- [What is needed]
Copy the lines from the one containing "Given: Go back using the top-left arrow" through the one containing "Looking at the" without changing a thing, and leave the pictures out of your answer.

- [Supplied records]
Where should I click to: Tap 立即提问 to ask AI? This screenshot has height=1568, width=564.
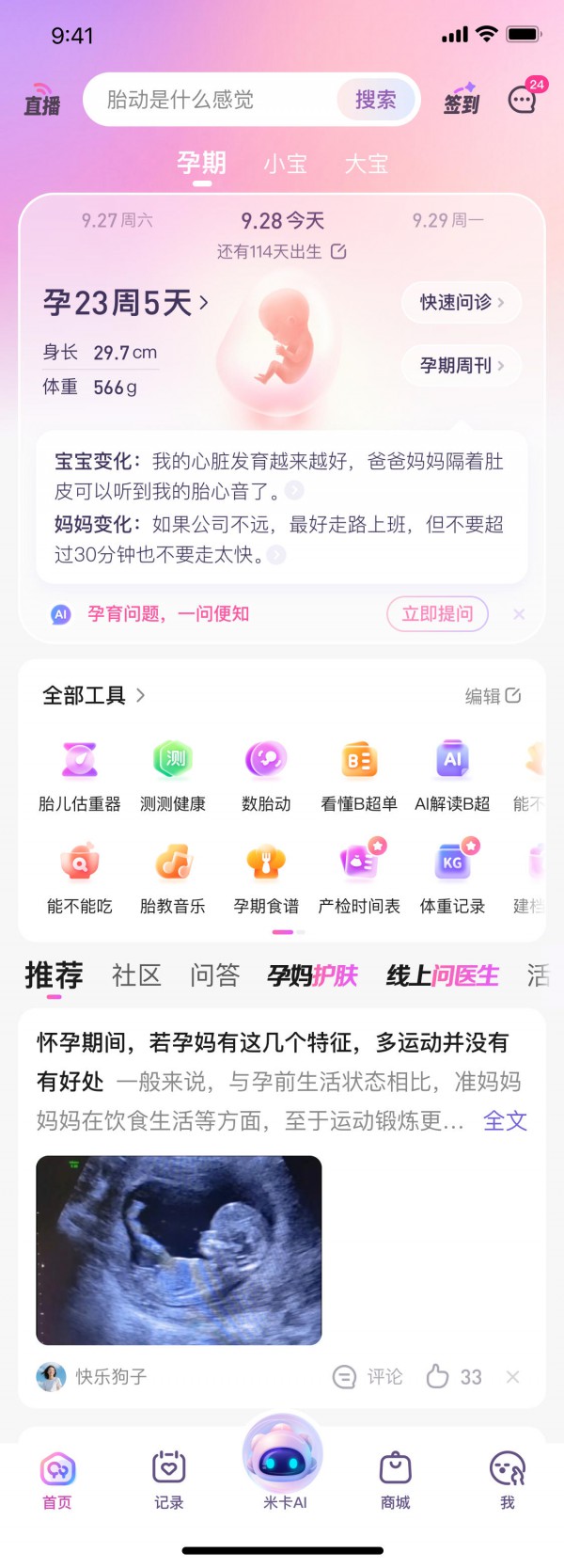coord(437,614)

* * *

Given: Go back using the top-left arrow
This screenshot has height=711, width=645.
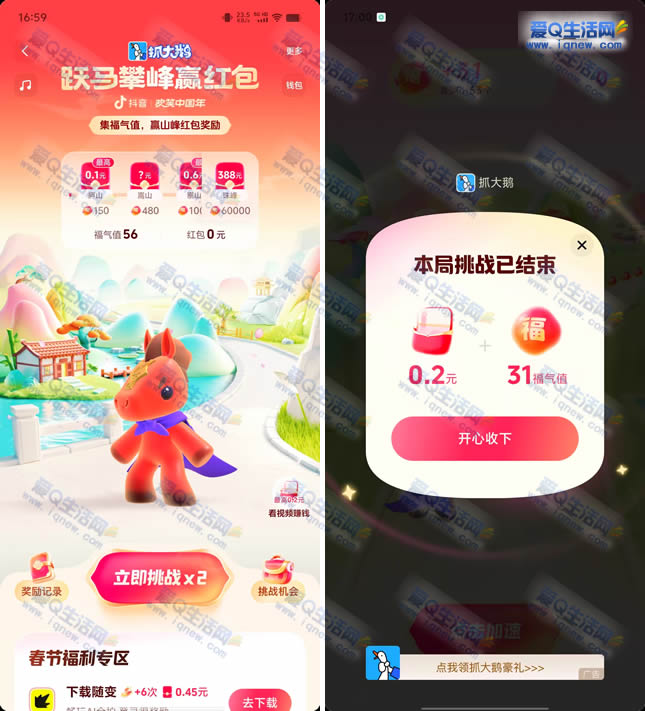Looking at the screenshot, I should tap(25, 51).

==

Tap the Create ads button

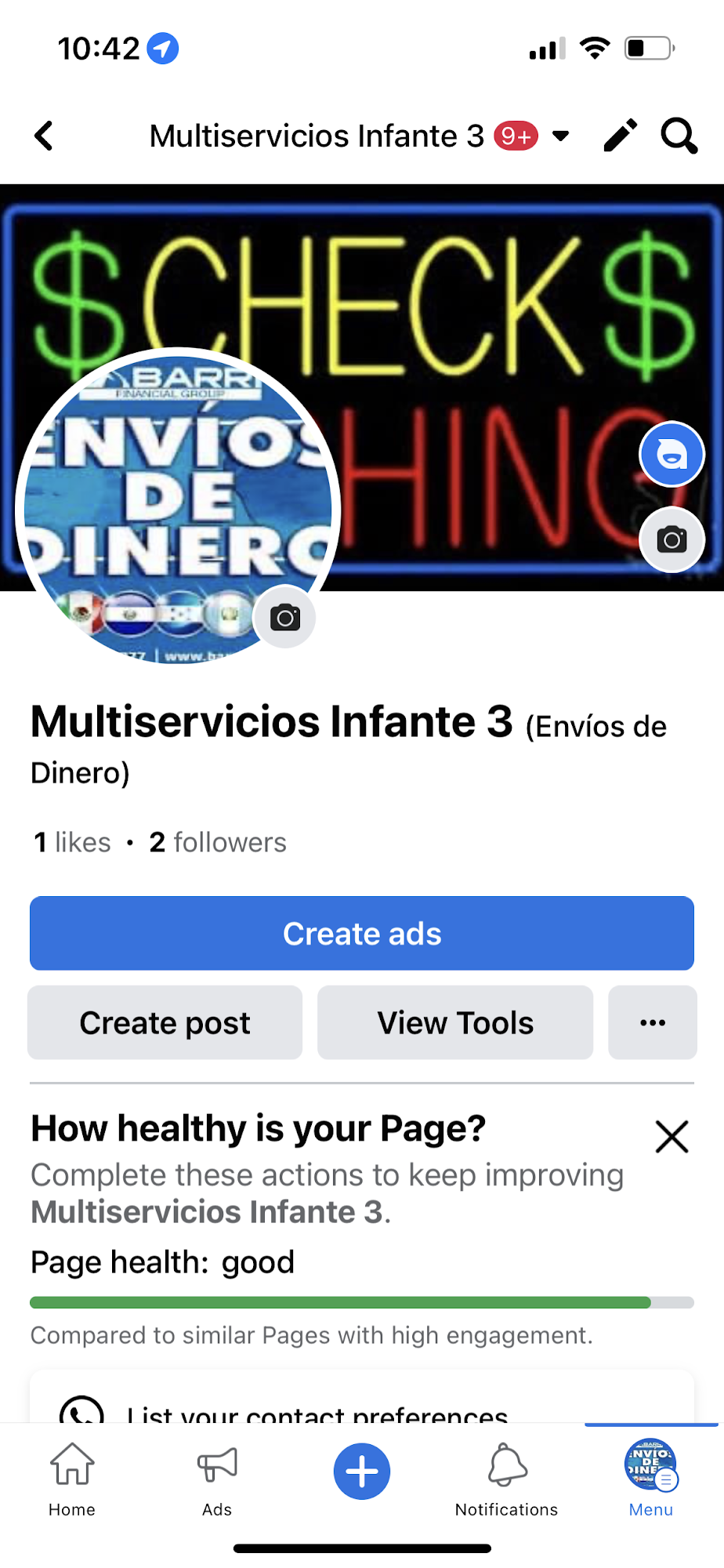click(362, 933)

- [Solution for this exercise]
Given: Go back using the top-left arrow
This screenshot has height=711, width=645.
Looking at the screenshot, I should tap(25, 51).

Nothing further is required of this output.